Allan variance tests performed on measurements of synthetic sample (standard
gas mixed with degassed water) suggested an optimal integration time
> 1000 s. However, to maximise depth resolution we used an
integration time of 5 s, for which Allan variance tests suggest an internal
precision of 1.7 ppb (2σ).
To limit entry of ambient air into the analytical system as breaks in the
core were encountered, ice was removed at any angled breaks to obtain a
planar surface on which the next ice stick could sit squarely. This resulted
in some short sections of data loss. Methane data were manually screened for
spikes resulting from ambient air entry at the melterhead (see also Sect. 3.2) because an automated screening algorithm proved too aggressive,
resulting in the removal of real variability, as confirmed by discrete
CH4 measurements.
Methane and chemistry data were mapped onto a depth scale using high-resolution (0.1–0.5 Hz acquisition rate) liquid conductivity data and
time–depth relationships recorded by system operators. A constant melt rate
for each metre length of core is assumed. Depth scale uncertainties are
estimated to be ±2 cm (2σ). The ice and gas age scales used
for each ice core are listed in Table 1.
For comparison, discrete samples from the Tunu13 ice core were analysed at
Oregon State University for methane concentration and total air content.

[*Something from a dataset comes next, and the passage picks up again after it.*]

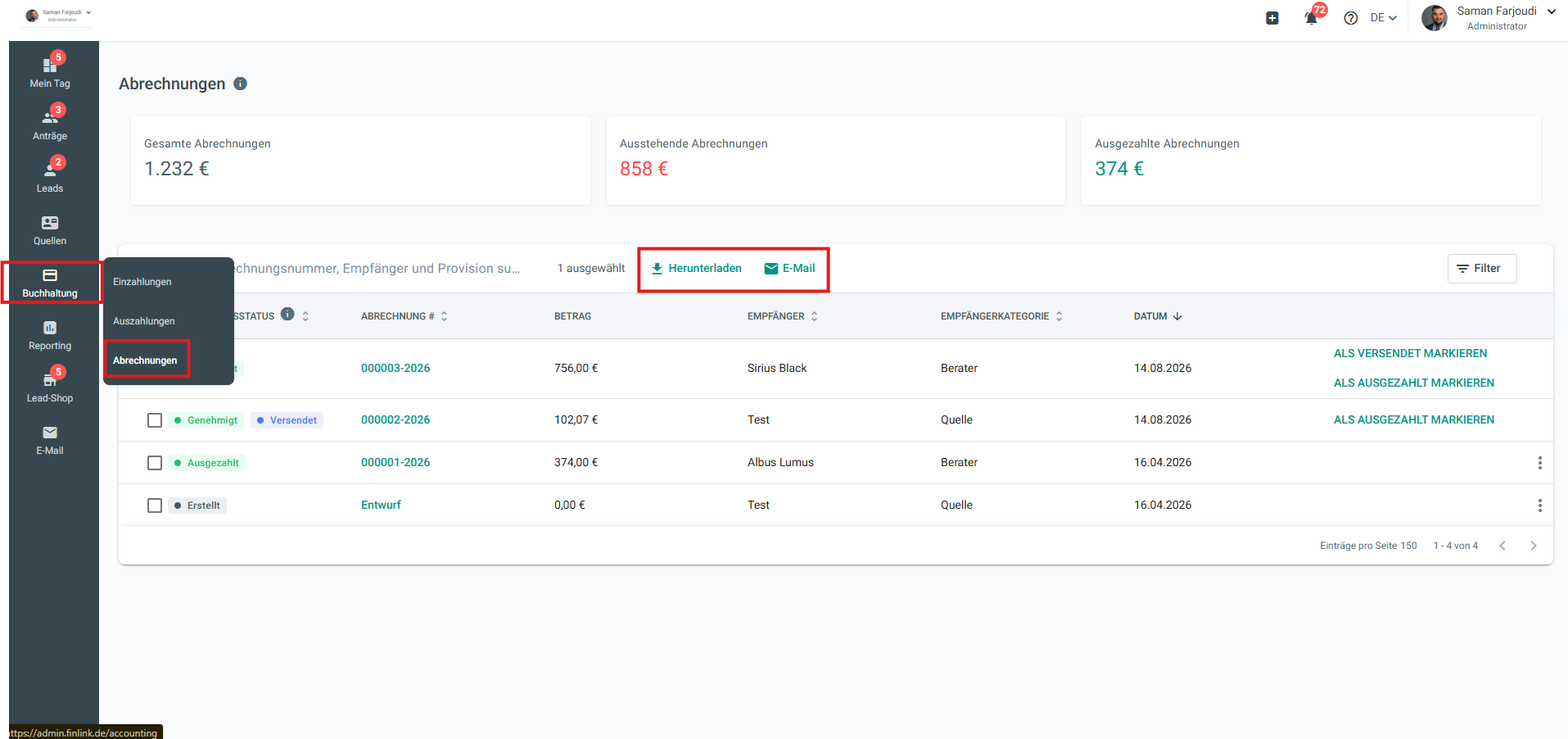The height and width of the screenshot is (739, 1568).
Task: Check the Entwurf row checkbox
Action: pyautogui.click(x=155, y=506)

Minor adjustments to the methods of Mitchell et al. (2011) are described in
the Supplement. Twenty-four ∼ 15 cm depth sections
were analysed at 6 cm resolution. External precision of these data,
estimated as pooled standard deviation of 34 duplicate
(horizontally-adjacent) sample sets, is 3.1 ppb for CH4 and 0.002 cm3 STP g-1 ice for total air content (1σ).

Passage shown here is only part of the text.